------ Extracted data ------
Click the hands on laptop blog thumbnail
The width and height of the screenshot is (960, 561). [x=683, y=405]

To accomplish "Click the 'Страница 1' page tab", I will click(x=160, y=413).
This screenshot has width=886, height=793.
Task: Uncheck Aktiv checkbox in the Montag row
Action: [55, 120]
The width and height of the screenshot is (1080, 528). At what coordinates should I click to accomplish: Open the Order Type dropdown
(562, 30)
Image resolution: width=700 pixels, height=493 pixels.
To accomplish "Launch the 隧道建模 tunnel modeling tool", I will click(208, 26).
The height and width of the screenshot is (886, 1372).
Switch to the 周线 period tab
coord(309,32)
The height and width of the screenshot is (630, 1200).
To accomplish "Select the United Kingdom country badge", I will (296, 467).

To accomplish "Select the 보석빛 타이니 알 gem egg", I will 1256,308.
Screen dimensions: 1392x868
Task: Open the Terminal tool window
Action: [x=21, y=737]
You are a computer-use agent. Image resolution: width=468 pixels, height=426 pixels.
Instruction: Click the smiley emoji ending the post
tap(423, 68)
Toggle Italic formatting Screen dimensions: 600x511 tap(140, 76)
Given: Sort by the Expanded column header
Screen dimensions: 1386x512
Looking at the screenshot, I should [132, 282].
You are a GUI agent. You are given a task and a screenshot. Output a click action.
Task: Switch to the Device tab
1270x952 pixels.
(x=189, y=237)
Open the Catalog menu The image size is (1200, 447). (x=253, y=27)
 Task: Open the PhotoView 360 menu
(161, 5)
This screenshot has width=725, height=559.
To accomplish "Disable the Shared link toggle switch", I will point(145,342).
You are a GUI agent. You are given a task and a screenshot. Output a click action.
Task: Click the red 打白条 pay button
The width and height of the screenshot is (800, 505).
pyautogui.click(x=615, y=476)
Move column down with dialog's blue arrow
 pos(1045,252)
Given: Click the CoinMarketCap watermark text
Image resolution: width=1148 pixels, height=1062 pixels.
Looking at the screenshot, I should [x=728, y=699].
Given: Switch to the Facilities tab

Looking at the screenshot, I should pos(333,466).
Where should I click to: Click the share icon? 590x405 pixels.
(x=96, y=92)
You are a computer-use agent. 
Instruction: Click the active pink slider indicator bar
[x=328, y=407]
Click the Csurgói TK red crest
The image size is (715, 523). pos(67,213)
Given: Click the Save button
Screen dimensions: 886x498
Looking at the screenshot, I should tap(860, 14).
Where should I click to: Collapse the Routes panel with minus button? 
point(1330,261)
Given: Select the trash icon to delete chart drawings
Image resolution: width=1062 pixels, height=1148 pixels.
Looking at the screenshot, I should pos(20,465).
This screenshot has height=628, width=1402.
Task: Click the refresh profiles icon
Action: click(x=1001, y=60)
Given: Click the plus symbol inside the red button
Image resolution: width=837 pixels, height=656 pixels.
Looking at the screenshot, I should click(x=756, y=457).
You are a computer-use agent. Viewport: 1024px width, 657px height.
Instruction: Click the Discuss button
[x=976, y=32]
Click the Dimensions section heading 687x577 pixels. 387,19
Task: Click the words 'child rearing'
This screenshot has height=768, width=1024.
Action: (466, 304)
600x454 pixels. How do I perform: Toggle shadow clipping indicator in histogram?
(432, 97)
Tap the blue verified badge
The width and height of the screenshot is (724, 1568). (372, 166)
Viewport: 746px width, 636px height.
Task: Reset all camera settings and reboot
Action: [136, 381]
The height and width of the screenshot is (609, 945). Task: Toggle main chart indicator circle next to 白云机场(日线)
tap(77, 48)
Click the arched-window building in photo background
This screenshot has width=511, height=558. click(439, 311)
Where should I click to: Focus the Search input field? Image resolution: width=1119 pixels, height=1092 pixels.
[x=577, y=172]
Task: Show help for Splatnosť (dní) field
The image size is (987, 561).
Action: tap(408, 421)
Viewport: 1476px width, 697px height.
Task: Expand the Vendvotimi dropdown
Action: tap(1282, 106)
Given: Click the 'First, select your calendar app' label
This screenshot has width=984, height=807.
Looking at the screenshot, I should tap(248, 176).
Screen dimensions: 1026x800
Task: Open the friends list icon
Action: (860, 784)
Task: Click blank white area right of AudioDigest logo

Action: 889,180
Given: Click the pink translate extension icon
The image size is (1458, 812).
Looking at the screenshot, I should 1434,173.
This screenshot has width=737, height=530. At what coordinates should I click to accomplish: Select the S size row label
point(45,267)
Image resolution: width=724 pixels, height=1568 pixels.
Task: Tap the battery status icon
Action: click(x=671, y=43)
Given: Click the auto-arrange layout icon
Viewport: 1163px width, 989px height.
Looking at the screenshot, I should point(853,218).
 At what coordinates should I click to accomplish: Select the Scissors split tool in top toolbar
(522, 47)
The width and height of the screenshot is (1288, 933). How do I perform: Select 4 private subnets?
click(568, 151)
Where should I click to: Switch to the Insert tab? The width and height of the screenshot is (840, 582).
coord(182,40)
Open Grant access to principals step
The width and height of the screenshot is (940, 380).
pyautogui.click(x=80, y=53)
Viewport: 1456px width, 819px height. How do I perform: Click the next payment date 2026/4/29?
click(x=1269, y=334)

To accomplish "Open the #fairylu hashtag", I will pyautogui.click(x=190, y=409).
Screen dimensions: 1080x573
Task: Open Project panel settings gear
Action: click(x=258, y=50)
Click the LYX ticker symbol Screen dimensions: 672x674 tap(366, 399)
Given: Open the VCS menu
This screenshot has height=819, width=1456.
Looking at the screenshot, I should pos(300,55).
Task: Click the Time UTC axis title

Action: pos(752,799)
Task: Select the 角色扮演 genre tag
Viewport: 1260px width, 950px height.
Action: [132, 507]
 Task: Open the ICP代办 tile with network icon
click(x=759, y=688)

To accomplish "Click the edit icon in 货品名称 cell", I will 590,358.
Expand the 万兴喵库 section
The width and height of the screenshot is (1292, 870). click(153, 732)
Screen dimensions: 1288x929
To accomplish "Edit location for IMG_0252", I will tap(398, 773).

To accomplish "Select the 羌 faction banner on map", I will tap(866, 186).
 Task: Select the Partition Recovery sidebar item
------
_Description of the task:_ Reproduce the lines of the material verbatim, starting with the line that contains "The width and height of the screenshot is (1080, 528)." and ending after the line that contains "I will point(145,342).".

_Result below:_
The width and height of the screenshot is (1080, 528). At what coordinates should I click to accomplish: Open the Order Type dropdown
(562, 30)
Image resolution: width=700 pixels, height=493 pixels.
To accomplish "Launch the 隧道建模 tunnel modeling tool", I will click(208, 26).
The height and width of the screenshot is (886, 1372).
Switch to the 周线 period tab
coord(309,32)
The height and width of the screenshot is (630, 1200).
To accomplish "Select the United Kingdom country badge", I will (296, 467).

To accomplish "Select the 보석빛 타이니 알 gem egg", I will 1256,308.
Screen dimensions: 1392x868
Task: Open the Terminal tool window
Action: [x=21, y=737]
You are a computer-use agent. Image resolution: width=468 pixels, height=426 pixels.
Instruction: Click the smiley emoji ending the post
tap(423, 68)
Toggle Italic formatting Screen dimensions: 600x511 tap(140, 76)
Given: Sort by the Expanded column header
Screen dimensions: 1386x512
Looking at the screenshot, I should [132, 282].
You are a GUI agent. You are given a task and a screenshot. Output a click action.
Task: Switch to the Device tab
1270x952 pixels.
(x=189, y=237)
Open the Catalog menu The image size is (1200, 447). (x=253, y=27)
 Task: Open the PhotoView 360 menu
(161, 5)
This screenshot has width=725, height=559.
To accomplish "Disable the Shared link toggle switch", I will point(145,342).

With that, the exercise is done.